> **DIRECTION**
Report every line in the items below that contains the string "pixels", copying each such line in full. Matching is case-sensitive.

> **DATASET RECORDS**
────
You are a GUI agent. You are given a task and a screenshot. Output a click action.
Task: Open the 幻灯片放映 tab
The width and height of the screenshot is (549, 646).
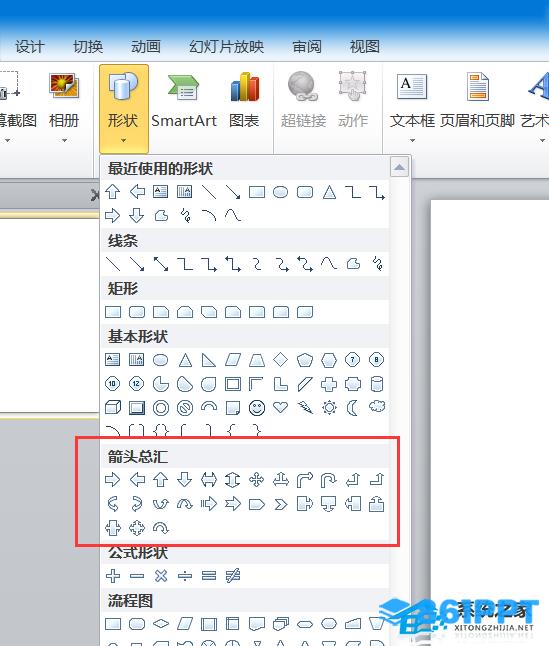226,47
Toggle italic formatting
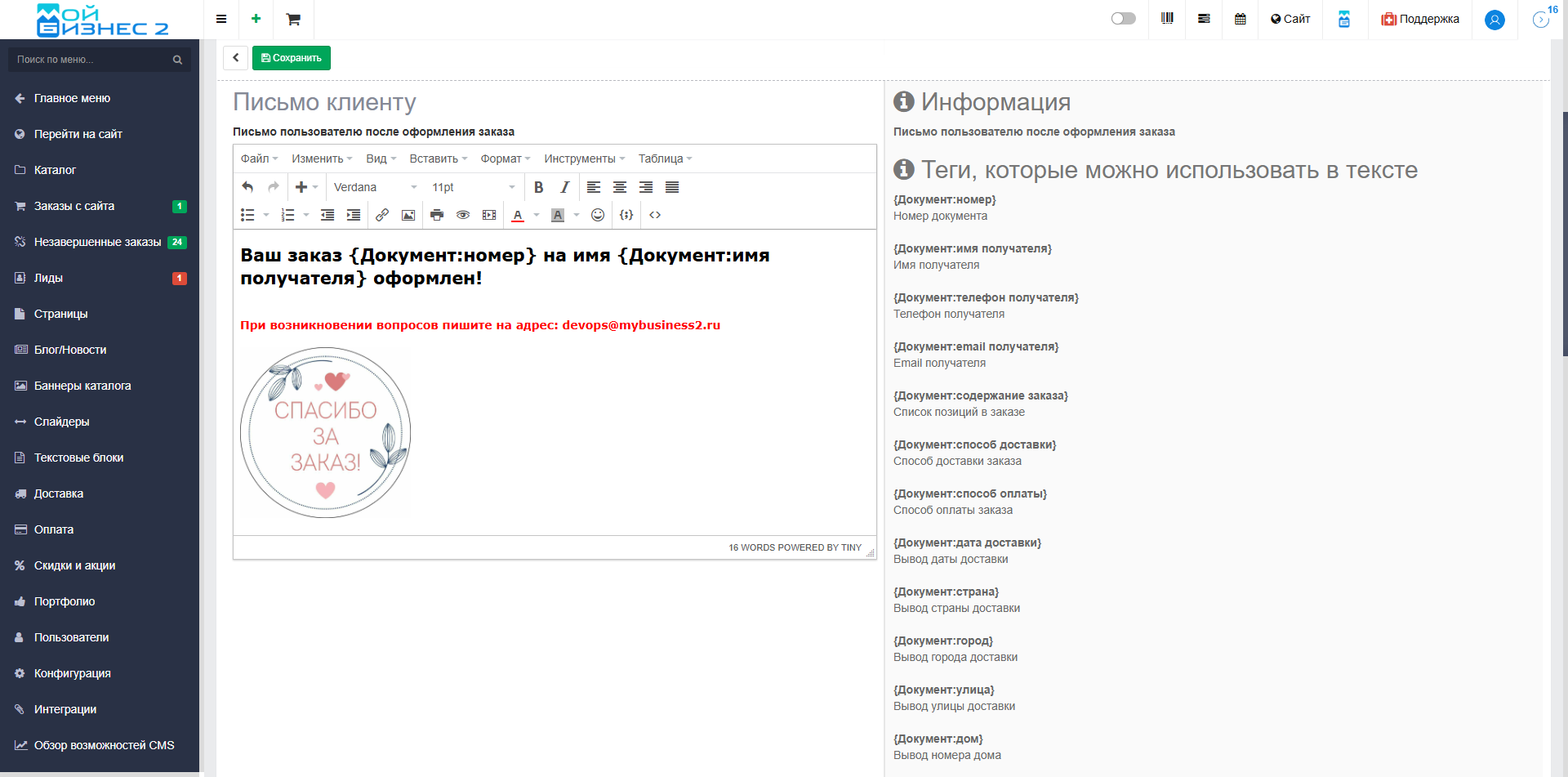The width and height of the screenshot is (1568, 777). pyautogui.click(x=564, y=187)
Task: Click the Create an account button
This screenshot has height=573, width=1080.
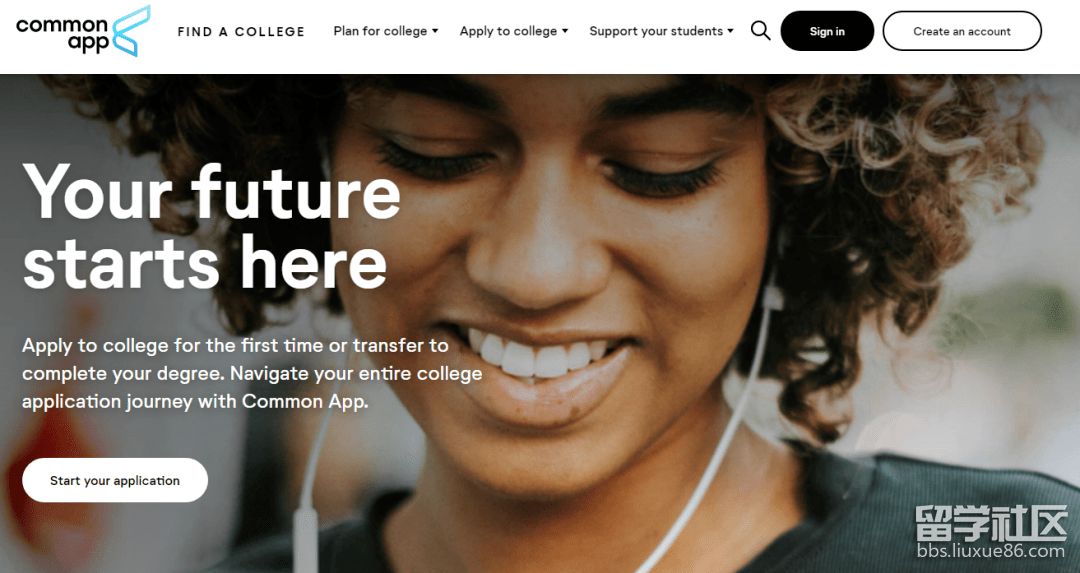Action: 962,31
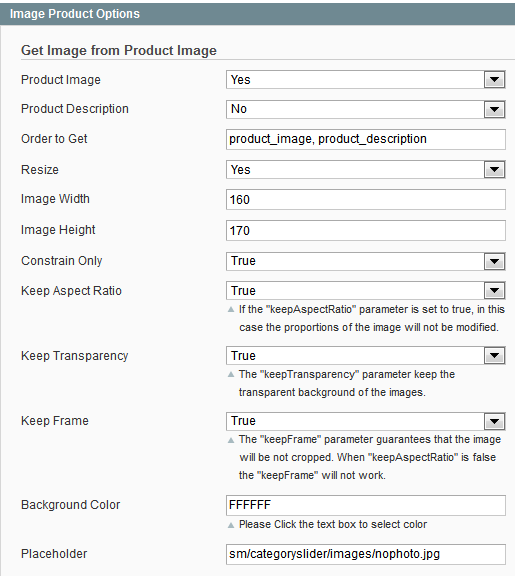Click the hint triangle beside keepAspectRatio note
The image size is (515, 576).
pos(231,310)
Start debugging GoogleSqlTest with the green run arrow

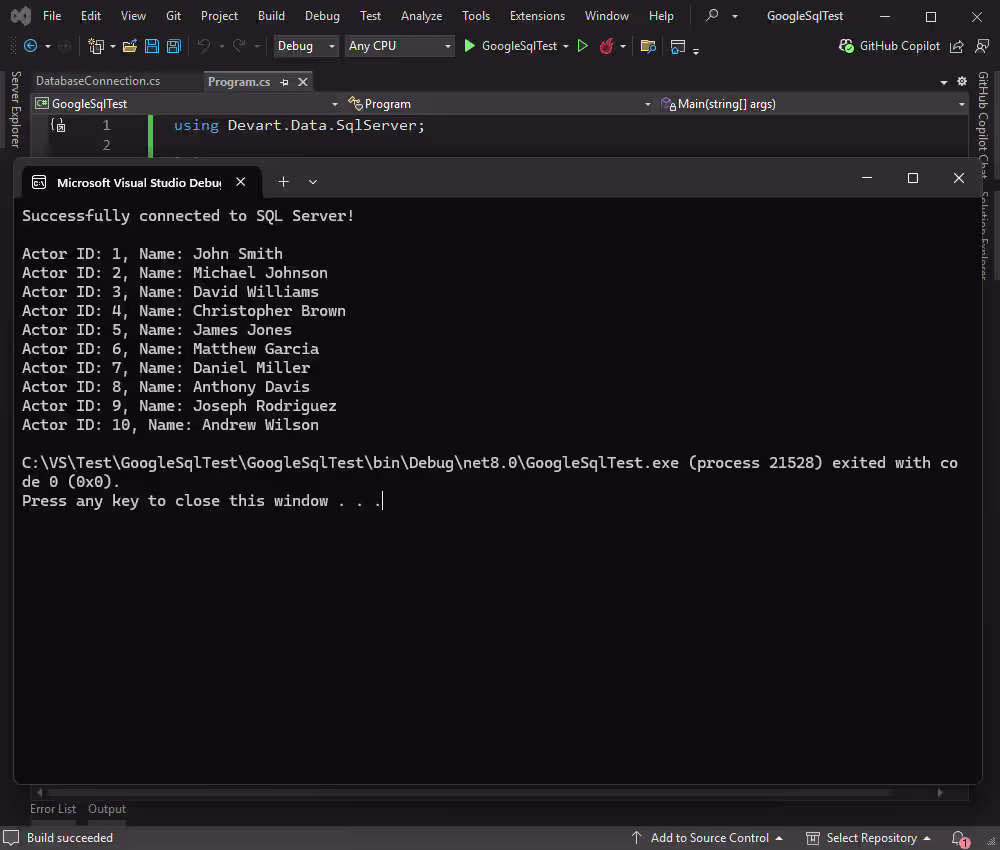coord(468,46)
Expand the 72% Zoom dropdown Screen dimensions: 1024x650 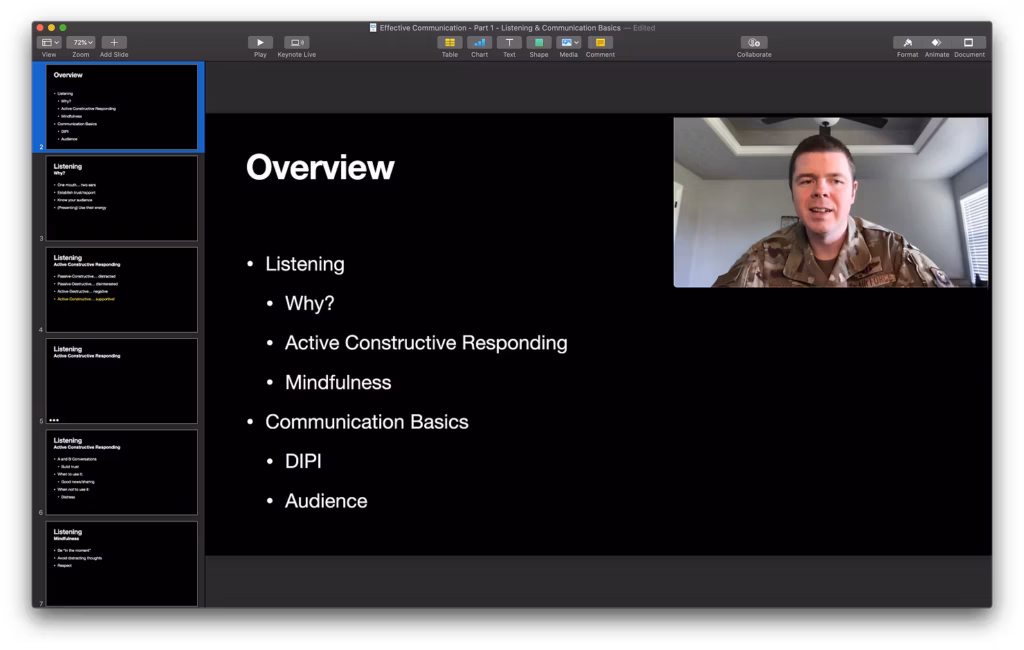[x=81, y=43]
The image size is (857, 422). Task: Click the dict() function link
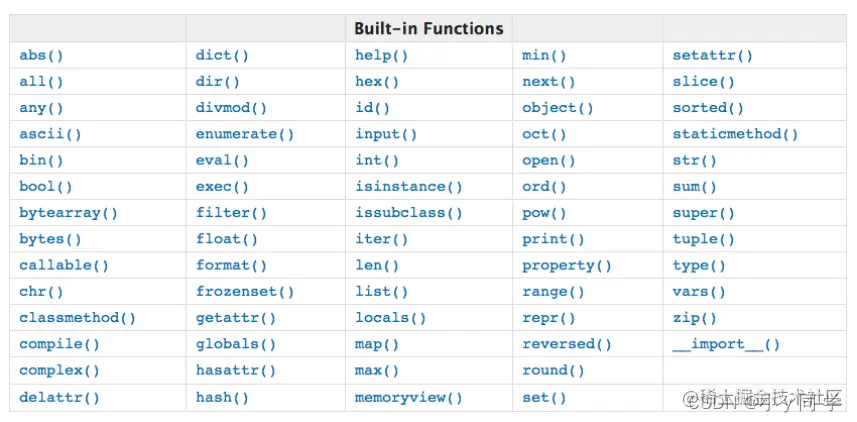pos(222,56)
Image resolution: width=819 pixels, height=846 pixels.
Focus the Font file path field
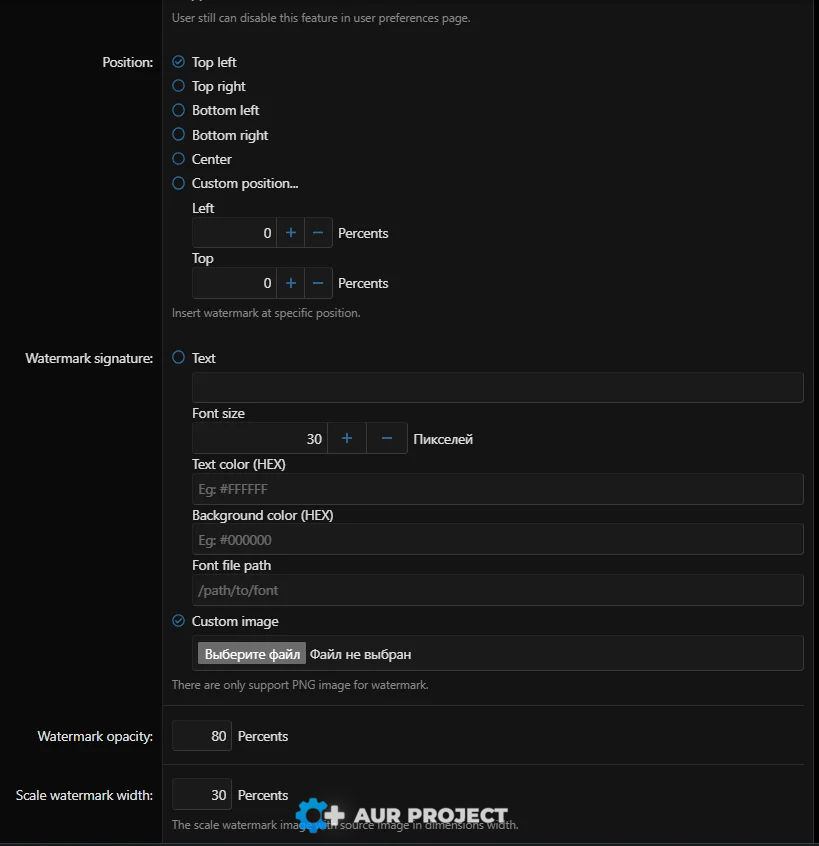(x=497, y=591)
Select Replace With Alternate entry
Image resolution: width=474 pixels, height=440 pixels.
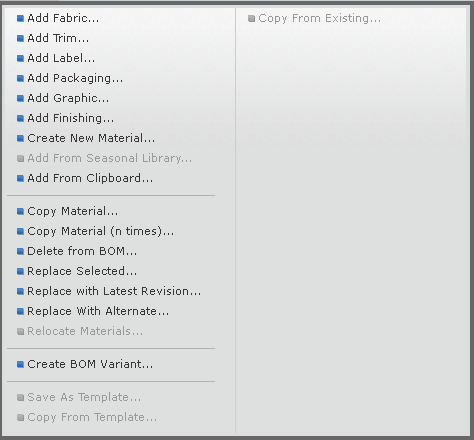pyautogui.click(x=98, y=311)
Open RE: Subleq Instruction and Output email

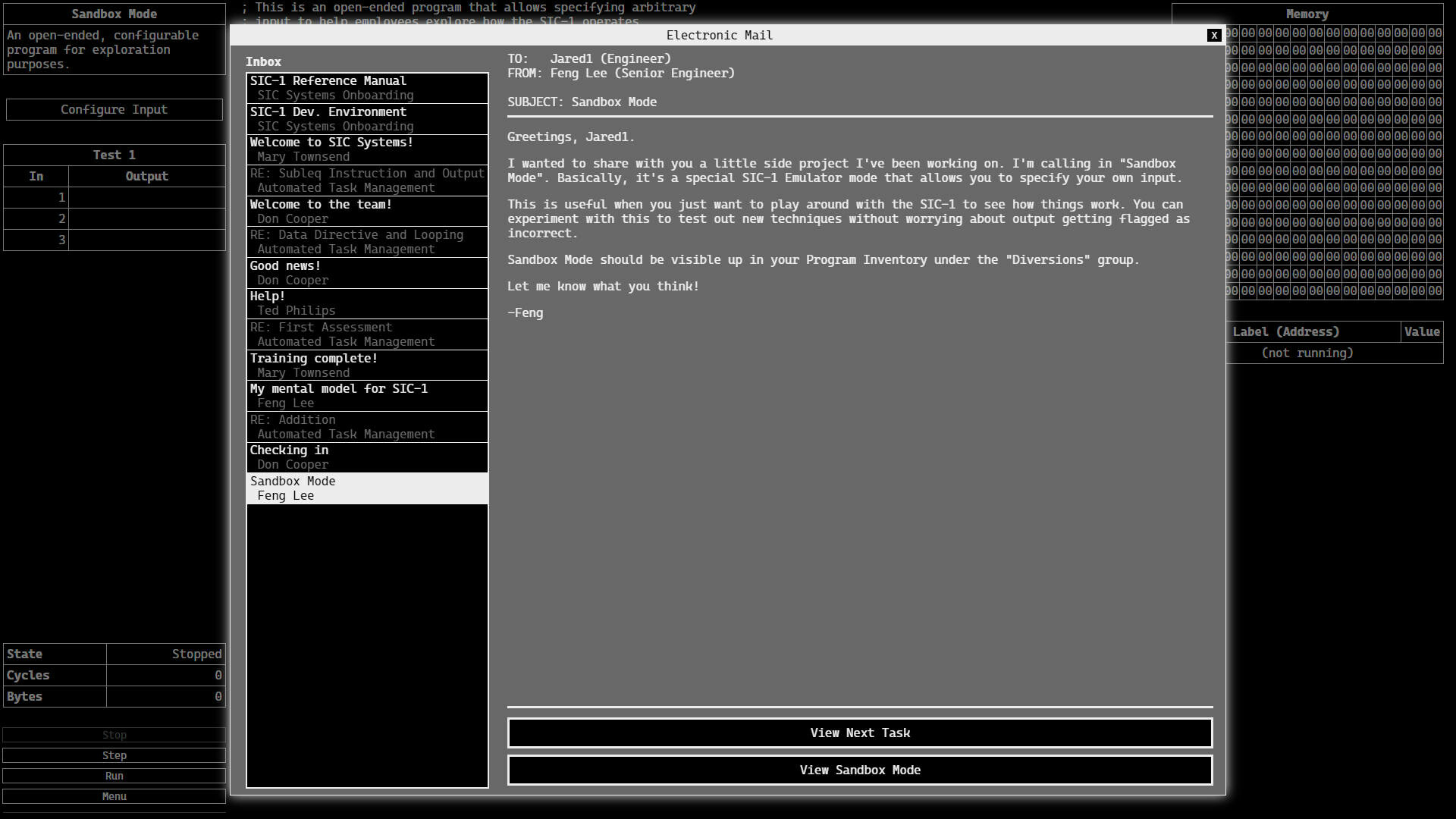click(x=366, y=180)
────
> **RESPONSE FOR THIS EXERCISE**
Image resolution: width=819 pixels, height=846 pixels.
Image resolution: width=474 pixels, height=440 pixels.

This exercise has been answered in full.